_Exercise_
Take the entries that follow and return only the lines from the one with "The height and" through the final line, leaving every picture behind.

_Given records_
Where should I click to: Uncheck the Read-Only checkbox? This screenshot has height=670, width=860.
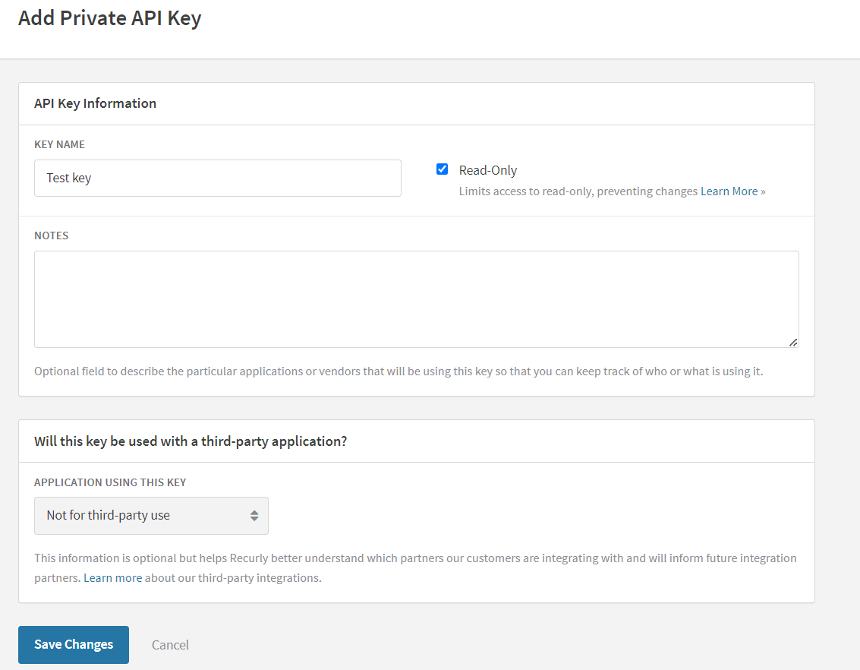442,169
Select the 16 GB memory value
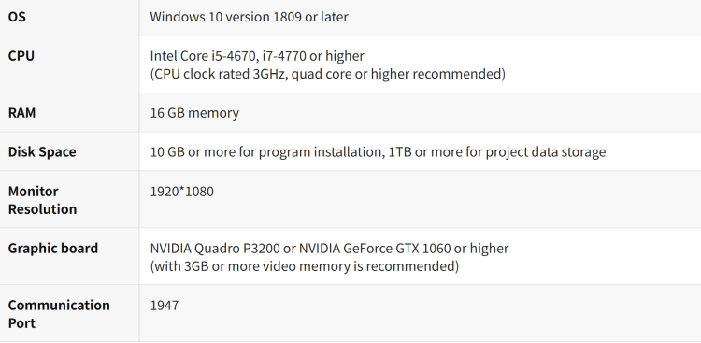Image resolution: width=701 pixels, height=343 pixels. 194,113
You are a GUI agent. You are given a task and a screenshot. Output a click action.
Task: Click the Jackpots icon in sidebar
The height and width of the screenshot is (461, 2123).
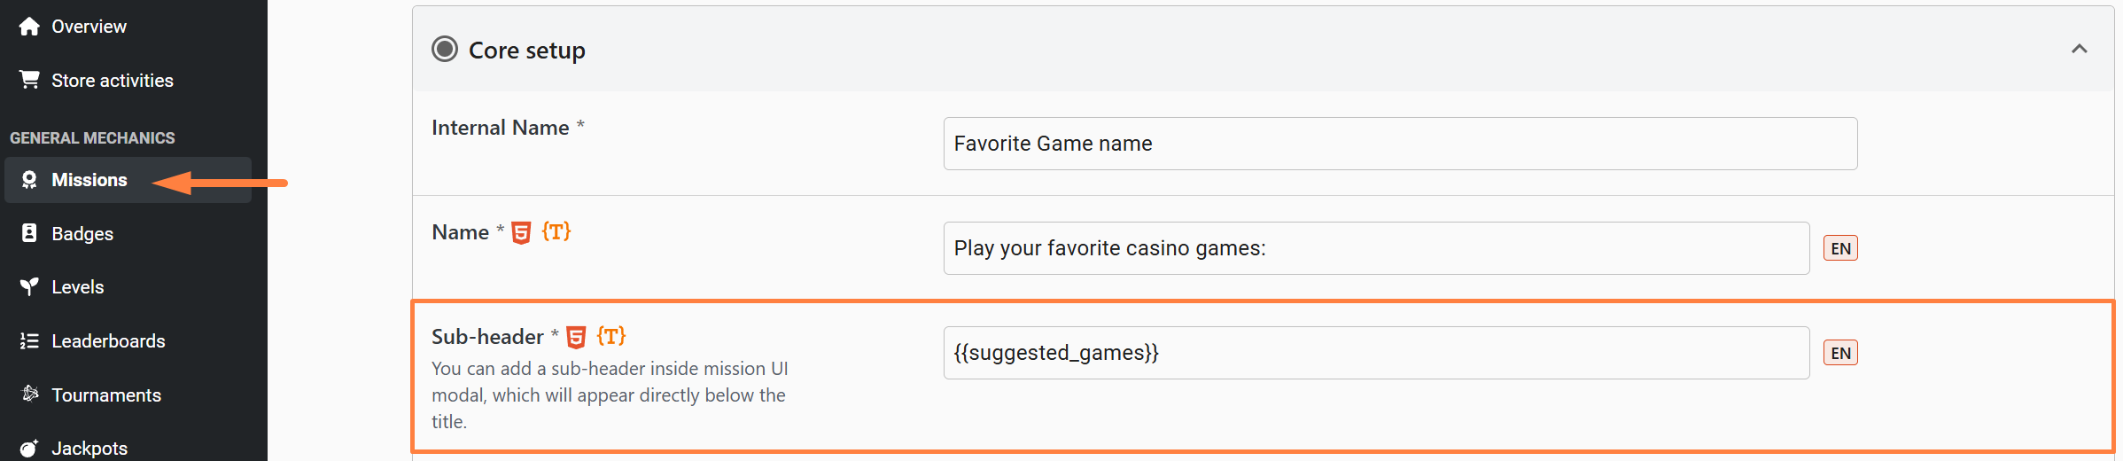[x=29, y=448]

_Answer below_
The height and width of the screenshot is (461, 2123).
[x=29, y=448]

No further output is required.